Nature and Powers of the Confederation.

The nature of the government established by the Articles of Confederation can be understood only by an analysis of their provisions. For this purpose, the instrument must here be examined with reference to three principal topics: first, the union which it established between the different members of the Confederacy; second, the form of the government which it created; and third, the powers which it conferred, or omitted to confer, upon that government.

I. The parties to this instrument were free, sovereign, and independent political communities,—each possessing within itself all the powers of legislation and government, over its own citizens, which any political society can possess. But, by this instrument, these several States became united together for certain purposes. The instrument was styled, "Articles of Confederation and Perpetual Union between the States," and the political body thus formed was entitled "The United States of America." The Articles declared—as would, indeed, be implied, in such circumstances, without any express declaration—that each State retained its sovereignty, freedom, and independence, and every power, jurisdiction, and right not expressly delegated by the instrument itself to the United States in Congress assembled.
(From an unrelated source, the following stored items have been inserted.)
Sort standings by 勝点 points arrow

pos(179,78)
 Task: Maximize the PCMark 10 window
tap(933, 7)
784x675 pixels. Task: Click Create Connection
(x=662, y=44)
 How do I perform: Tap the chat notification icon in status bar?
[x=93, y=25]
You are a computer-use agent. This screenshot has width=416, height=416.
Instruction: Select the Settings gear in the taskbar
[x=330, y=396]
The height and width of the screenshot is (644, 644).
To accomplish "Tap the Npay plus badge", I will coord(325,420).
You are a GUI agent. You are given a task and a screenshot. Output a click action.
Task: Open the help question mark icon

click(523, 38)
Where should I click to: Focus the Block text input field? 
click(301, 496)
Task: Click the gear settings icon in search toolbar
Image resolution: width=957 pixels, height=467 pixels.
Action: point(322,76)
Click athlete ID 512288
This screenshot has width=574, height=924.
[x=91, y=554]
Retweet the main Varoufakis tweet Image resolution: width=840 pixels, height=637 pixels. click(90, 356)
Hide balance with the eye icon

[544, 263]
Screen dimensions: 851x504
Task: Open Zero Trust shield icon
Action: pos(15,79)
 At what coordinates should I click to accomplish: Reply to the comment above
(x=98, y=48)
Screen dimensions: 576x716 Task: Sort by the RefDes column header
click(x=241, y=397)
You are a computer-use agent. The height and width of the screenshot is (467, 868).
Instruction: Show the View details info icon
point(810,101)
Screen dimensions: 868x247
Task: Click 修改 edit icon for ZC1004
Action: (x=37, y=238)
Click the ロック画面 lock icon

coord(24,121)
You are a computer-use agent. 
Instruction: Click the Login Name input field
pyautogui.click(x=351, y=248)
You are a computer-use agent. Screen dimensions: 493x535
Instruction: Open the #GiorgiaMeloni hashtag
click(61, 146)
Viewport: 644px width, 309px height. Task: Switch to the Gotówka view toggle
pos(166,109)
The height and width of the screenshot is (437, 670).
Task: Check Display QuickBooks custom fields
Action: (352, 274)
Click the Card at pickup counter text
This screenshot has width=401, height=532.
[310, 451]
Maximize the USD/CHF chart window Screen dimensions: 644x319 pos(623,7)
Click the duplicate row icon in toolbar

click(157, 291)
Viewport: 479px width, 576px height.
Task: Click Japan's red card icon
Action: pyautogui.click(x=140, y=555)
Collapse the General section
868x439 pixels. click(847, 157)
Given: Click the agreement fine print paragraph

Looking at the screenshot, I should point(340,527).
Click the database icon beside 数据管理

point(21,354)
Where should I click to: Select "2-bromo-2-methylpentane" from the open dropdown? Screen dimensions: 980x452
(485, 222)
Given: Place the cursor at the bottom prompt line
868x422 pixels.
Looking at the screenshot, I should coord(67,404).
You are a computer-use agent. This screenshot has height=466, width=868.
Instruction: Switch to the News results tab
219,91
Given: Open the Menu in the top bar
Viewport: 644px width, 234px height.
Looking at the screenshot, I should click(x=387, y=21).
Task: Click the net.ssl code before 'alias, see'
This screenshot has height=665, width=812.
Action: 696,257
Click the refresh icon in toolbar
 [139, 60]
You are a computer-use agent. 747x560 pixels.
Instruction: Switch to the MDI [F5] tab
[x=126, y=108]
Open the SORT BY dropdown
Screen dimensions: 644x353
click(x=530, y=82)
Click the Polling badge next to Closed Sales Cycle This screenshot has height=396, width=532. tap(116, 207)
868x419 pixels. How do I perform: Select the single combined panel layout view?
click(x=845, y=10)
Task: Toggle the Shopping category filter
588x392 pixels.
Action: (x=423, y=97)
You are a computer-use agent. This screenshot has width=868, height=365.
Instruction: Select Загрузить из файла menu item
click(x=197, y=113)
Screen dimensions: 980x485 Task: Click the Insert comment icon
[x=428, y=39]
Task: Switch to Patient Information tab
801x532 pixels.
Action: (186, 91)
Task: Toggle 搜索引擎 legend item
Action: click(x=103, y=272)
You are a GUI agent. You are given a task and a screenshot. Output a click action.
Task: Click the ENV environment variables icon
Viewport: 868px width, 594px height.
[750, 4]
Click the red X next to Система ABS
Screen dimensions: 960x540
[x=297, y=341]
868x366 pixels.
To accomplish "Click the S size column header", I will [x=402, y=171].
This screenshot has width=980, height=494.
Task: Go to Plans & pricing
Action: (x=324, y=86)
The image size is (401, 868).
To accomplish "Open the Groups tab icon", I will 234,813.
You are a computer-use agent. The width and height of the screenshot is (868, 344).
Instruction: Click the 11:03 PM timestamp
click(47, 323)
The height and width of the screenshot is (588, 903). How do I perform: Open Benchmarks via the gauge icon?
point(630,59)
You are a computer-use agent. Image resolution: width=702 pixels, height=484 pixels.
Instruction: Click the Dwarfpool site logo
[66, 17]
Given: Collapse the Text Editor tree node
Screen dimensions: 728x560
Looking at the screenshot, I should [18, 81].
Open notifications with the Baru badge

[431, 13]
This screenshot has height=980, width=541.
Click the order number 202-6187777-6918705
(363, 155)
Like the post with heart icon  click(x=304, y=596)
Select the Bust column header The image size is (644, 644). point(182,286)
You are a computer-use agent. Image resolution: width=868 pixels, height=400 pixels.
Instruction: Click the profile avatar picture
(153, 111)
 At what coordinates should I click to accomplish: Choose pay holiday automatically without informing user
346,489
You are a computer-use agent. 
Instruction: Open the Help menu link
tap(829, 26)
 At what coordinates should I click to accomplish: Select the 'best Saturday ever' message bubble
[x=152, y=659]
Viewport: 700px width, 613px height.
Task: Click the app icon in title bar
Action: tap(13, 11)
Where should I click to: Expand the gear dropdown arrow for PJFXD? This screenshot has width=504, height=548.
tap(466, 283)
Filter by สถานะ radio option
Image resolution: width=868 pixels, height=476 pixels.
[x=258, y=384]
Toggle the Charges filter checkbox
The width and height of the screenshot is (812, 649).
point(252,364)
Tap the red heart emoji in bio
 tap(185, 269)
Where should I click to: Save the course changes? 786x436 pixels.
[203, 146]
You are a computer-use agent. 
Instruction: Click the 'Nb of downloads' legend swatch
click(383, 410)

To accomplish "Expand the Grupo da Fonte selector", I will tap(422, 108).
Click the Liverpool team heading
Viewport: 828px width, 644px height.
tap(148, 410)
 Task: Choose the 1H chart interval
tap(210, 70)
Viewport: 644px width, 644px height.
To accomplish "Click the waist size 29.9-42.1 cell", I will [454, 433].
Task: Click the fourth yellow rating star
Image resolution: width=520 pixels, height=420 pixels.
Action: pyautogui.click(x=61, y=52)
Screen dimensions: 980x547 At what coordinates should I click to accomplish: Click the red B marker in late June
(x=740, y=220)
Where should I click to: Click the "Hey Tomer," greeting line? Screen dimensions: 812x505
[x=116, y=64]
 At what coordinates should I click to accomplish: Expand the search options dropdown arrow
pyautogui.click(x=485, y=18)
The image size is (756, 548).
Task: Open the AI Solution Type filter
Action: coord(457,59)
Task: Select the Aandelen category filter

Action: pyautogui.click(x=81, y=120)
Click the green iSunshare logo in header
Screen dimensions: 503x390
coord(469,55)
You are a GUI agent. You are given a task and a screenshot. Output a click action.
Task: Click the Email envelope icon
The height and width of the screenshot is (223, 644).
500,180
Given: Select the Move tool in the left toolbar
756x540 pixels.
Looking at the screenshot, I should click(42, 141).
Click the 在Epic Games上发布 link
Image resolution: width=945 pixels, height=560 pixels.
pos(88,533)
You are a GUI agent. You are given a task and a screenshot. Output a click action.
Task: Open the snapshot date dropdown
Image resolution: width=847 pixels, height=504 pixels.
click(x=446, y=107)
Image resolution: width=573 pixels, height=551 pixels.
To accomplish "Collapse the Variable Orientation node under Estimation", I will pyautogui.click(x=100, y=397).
The nature and objects of this union were described as a firm league of friendship between the States, for their common defence, the security of their liberties, and their mutual and general welfare; and the parties bound themselves to assist each other against all force offered to or attacks made upon them, or any of them, on account of religion, sovereignty, trade, or under any pretence whatever.

It was also provided, that the free inhabitants of each State should be entitled to all the privileges of free citizens in the several States;[152] that there should be an open intercourse and commerce between the different States; that fugitives from justice from one State to another should be delivered up; and that full faith and credit should be given in each State to the records, acts, and judicial proceedings of every other State.[153]

II. The government established by the Articles of Confederation consisted of a single representative body, called a General Congress. In this body were vested all the powers, executive, legislative, and judicial, granted to the United States. The members of it were to be chosen by the States, in such manner as the legislature of each State might determine; no State to be represented by more than seven delegates, or by less than two. No delegate was eligible for more than three years in a period of six; and no delegate could hold any office of emolument under the United States. Each State was to maintain its own delegates, and in the determination of questions, the voting was to be by States, each State having one vote.

III. It should be remembered, that the objects and purposes of the Confederation related chiefly to the defence of the States against external attacks; and it was, therefore, as it purported to be, a league for mutual defence and protection, through the combined powers of the whole, operating in certain forms and under certain restrictions. For the manner in which this new authority was to be exercised, we are to look at the powers conferred upon "the United States in Congress assembled." These powers related to external and to internal affairs.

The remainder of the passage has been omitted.